Why would anyone vote for Trump? Many don’t like Obama policies, such as Obamacare, which has been presented to them by conservatives and their media lackeys as poison. Many don’t like Hillary Clinton, don’t trust her, don’t think she’s ethical. I’m among those. But I already voted for her because we agree on almost all policy and issues. And because she has actual knowledge of the world. A lot of veterans and active military support Trump, many because they don’t like how America is being pushed around by foemen not worthy of our steel.

img_5174I’ve been reading three memoirs from the South that help explain Trump voters. Hillbilly Elegy, by J. D. Vance (he’s been on every interview show there is lately), Dimestore, by Lee Smith, and Finding Grace, by Donna VanLiere. All three talk about small towns withering in the South and about what people who stay are like and what people who get out are like. A common theme is that, as the world and the economy change and jobs disappear, some people change with the flow and some stand pat and drown.  Many who are overwhelmed by change lack agency — they feel as if the world is doing something to them, and as if they have no role to play in adapting or changing. And many of them are mad. At the world. At “them.” Whoever “them” is. In Vance’s book, a guy who lost his job by drinking too much blames his bosses. Vance says having someone to provide kids growing up with stability (for him, grandparents) and a view of larger possibilities can make all the difference between becoming someone who feels angry and helpless and someone who feels he or she can rise higher than their immediate surroundings.

**GIVEN REQUEST A:**
Answer these from the piece on Trump voters:
(i) Who has the writer already voted for?
(ii) Which three memoirs, with their authors, is the writer reading?
(iii) In Vance's book, whom does the man who lost his job by drinking too much blame?

Text and element pointing listing
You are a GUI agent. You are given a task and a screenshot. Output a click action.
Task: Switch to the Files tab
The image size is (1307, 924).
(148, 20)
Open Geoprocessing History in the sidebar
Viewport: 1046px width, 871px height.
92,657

**GIVEN REQUEST B:**
Output the listing as a JSON list of strings with one string per line, leaving out blank lines.

**OUTPUT A:**
(i) Hillary Clinton
(ii) Hillbilly Elegy by J. D. Vance, Dimestore by Lee Smith, and Finding Grace by Donna VanLiere
(iii) His bosses

**OUTPUT B:**
[
  "You are a GUI agent. You are given a task and a screenshot. Output a click action.",
  "Task: Switch to the Files tab",
  "The image size is (1307, 924).",
  "(148, 20)",
  "Open Geoprocessing History in the sidebar",
  "Viewport: 1046px width, 871px height.",
  "92,657"
]